The reply must contain exactly the lines below from the one with "How do I perform: Select" down to the one with "Open the language dropdown 简体中文", both included, and nothing more; please omit the pictures.
++++ DATASET RECORDS
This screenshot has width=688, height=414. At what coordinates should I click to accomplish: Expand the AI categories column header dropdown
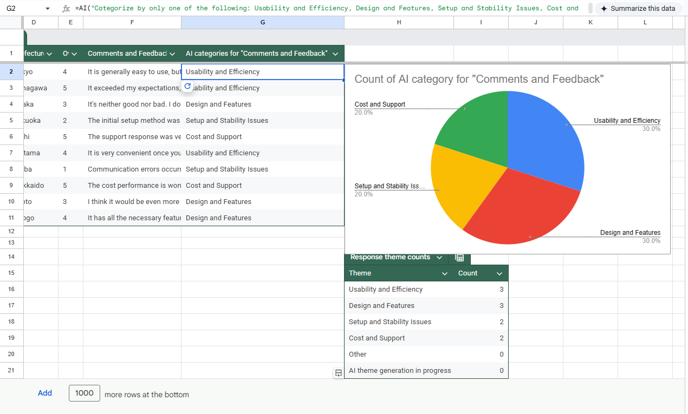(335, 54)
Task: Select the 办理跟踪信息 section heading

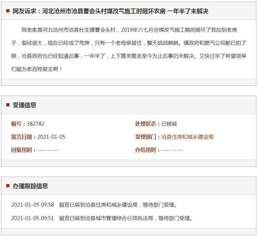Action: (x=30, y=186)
++++++++
++++ DATASET RECORDS
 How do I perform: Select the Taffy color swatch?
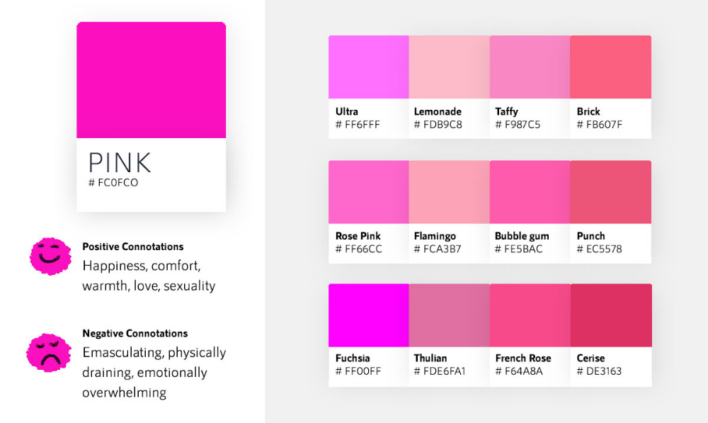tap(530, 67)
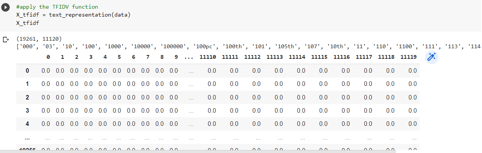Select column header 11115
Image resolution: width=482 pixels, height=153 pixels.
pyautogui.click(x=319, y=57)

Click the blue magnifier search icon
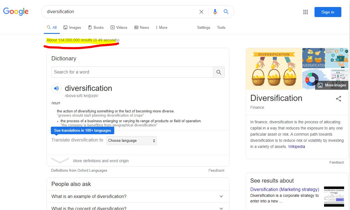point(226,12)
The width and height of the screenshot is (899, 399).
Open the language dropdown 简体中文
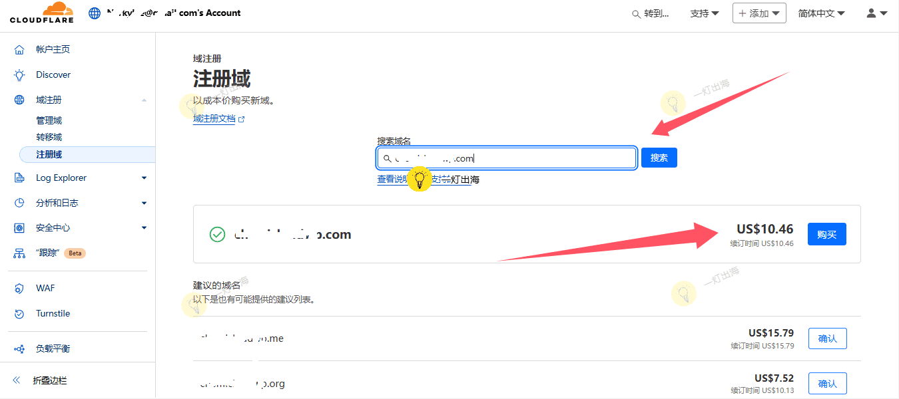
++++++++
++++ DATASET RECORDS
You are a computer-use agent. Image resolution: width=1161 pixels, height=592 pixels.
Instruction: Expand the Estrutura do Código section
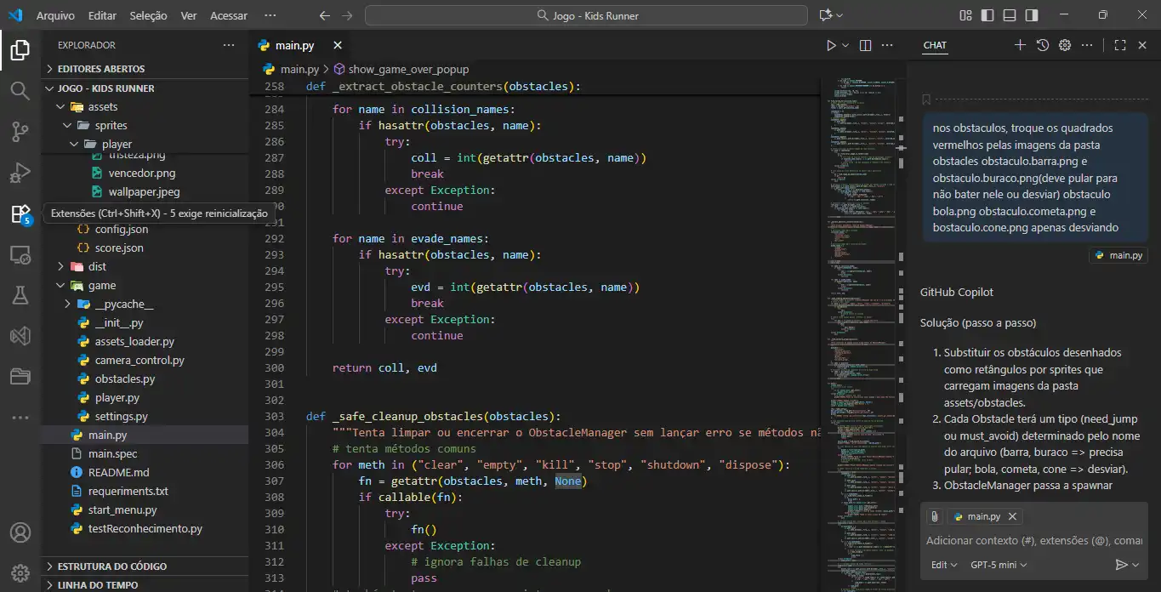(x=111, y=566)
++++++++
__SOLUTION FOR THIS EXERCISE__.
 How do I perform: Select the Taffy color swatch?
tap(530, 67)
Select column header 11115
Image resolution: width=482 pixels, height=153 pixels.
pyautogui.click(x=319, y=57)

Click the blue magnifier search icon
point(226,12)
The width and height of the screenshot is (899, 399).
Open the language dropdown 简体中文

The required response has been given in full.